Where does the word "Show" appear in the data? Copy every line that holds it.

- Stored items:
-*-

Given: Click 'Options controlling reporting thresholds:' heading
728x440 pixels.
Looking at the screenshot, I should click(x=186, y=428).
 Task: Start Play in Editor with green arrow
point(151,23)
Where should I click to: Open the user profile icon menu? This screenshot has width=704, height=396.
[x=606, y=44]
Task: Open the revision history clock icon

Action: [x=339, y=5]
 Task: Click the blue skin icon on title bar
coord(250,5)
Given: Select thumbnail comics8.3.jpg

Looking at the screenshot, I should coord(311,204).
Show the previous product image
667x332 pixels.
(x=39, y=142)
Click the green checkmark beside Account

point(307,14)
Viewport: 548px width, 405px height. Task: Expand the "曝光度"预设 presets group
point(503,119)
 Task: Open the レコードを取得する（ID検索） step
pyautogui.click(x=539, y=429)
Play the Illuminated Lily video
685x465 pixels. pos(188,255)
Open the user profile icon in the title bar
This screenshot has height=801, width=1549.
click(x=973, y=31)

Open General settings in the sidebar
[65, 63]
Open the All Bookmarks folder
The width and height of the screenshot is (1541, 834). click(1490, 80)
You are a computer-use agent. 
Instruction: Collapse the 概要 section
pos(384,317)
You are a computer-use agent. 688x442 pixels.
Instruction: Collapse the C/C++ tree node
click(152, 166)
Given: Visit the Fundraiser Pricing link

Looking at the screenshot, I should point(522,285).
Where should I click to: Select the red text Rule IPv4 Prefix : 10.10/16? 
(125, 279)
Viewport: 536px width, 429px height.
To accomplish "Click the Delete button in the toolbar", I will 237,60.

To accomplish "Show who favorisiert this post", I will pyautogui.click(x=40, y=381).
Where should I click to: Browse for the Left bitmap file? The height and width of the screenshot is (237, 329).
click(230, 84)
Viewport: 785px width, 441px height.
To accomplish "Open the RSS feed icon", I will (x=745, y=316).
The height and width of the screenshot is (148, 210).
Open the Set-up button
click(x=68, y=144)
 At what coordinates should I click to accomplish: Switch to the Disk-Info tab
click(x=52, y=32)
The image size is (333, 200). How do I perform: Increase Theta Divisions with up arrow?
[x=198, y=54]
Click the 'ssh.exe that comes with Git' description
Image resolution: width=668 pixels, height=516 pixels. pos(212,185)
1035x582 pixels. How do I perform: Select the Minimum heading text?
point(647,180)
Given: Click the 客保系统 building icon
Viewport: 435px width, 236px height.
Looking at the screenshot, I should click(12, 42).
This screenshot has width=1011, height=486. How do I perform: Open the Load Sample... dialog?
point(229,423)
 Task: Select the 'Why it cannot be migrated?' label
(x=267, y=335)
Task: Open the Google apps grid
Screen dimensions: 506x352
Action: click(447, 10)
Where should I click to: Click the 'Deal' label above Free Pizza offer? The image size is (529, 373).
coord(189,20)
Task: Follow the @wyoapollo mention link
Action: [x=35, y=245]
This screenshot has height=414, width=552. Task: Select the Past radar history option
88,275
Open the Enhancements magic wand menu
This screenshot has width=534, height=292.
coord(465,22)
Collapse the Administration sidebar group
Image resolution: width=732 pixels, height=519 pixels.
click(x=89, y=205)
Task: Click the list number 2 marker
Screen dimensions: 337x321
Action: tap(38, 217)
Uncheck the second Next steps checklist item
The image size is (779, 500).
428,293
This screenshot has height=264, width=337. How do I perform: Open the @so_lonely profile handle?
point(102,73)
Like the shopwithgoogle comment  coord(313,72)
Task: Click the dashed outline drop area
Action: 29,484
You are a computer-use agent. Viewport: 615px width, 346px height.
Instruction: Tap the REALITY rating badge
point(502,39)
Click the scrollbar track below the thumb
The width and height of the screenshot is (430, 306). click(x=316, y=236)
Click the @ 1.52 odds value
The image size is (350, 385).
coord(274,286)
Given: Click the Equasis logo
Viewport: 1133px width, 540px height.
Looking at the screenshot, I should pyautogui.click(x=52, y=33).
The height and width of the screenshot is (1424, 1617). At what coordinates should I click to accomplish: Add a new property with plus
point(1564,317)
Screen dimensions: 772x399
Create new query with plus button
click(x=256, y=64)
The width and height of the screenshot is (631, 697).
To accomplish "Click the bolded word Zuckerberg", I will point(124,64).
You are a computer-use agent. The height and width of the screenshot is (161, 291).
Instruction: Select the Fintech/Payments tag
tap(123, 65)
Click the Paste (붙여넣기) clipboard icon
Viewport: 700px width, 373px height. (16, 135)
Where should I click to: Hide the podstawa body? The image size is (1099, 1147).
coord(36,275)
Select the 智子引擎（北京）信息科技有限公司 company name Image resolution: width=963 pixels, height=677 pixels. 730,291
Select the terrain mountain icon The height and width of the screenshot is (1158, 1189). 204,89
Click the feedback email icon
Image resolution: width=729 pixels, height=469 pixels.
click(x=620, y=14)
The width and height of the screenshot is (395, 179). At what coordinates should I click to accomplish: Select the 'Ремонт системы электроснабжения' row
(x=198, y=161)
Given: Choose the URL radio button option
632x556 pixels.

-*-

- OUTPUT OF THE TASK:
Show the previous product image
To accomplish "Show who favorisiert this post", I will pyautogui.click(x=40, y=381).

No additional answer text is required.